(Source records Opens)

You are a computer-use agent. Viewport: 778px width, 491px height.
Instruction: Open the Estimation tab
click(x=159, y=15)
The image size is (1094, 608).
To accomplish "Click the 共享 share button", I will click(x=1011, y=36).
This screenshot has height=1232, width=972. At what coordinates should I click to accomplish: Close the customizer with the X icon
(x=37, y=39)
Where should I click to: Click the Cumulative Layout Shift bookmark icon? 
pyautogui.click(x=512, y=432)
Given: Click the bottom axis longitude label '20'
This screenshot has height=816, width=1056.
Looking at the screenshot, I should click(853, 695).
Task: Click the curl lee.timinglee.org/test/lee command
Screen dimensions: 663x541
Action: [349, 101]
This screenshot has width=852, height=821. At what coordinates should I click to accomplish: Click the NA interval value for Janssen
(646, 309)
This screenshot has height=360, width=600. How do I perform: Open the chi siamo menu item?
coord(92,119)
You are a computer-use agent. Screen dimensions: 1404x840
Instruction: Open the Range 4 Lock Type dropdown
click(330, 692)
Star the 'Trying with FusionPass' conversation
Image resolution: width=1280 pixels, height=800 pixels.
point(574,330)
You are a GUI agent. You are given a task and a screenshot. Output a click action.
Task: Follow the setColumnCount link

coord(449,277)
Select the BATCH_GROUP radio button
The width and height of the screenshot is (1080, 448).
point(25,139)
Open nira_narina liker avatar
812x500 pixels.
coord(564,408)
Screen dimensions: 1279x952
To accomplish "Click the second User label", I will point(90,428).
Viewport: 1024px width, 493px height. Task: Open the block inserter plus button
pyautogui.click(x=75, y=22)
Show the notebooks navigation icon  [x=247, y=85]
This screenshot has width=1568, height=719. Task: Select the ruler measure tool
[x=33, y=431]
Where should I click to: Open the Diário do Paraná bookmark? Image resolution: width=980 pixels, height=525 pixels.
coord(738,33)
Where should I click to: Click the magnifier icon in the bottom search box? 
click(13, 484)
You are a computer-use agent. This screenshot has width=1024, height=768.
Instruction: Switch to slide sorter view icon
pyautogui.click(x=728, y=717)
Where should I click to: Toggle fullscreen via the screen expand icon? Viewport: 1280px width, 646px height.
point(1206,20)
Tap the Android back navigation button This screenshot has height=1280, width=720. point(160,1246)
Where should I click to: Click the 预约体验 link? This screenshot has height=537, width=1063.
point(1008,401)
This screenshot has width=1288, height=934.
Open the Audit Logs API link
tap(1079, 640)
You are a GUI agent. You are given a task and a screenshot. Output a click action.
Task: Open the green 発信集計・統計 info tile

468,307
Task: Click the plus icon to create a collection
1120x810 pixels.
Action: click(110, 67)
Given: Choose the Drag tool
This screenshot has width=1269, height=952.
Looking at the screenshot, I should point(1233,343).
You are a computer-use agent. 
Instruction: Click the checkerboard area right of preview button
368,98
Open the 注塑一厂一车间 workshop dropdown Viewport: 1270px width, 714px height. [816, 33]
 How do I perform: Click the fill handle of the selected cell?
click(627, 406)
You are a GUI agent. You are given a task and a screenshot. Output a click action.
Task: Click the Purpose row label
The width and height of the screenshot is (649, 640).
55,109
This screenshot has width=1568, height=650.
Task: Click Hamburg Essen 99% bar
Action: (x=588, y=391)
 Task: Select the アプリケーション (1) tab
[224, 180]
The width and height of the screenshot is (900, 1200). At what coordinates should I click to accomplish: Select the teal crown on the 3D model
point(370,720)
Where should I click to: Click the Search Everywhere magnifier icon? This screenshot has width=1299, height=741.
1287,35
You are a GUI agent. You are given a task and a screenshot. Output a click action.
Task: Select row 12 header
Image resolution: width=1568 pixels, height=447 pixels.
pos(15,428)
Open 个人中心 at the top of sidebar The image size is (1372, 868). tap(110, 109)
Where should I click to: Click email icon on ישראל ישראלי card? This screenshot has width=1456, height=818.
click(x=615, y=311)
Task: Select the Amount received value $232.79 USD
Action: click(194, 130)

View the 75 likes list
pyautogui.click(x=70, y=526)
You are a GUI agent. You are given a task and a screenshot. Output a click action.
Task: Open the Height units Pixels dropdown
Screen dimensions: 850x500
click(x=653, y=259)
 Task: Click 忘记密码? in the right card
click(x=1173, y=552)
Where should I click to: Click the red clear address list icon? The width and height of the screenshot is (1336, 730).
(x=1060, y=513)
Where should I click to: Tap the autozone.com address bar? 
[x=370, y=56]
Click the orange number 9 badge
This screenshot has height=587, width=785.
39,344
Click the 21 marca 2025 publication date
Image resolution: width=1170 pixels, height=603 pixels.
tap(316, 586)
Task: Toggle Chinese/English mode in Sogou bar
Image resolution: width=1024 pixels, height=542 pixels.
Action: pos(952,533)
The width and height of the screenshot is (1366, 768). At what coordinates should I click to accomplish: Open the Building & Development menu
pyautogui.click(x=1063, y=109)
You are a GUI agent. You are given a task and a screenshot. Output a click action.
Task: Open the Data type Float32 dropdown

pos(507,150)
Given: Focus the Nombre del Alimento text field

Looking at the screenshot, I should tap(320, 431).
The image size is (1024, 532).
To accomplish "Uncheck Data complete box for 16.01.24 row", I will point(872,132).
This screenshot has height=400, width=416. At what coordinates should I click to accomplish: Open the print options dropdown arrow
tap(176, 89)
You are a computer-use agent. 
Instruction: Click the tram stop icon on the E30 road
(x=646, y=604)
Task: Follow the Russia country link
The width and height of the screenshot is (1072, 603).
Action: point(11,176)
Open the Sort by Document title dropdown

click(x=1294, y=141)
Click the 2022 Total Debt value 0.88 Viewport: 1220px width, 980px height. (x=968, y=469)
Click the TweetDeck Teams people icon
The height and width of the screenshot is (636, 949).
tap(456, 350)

(Source records Closes)

§ **Work task**
Go through the data above and return each line containing the string "computer".

§ **Answer to the exercise**
You are a computer-use agent. Viewport: 778px width, 491px height.
You are a computer-use agent. Screen dimensions: 1404x840
You are a computer-use agent. This screenshot has width=1024, height=768.
You are a computer-use agent. 
You are a computer-use agent. 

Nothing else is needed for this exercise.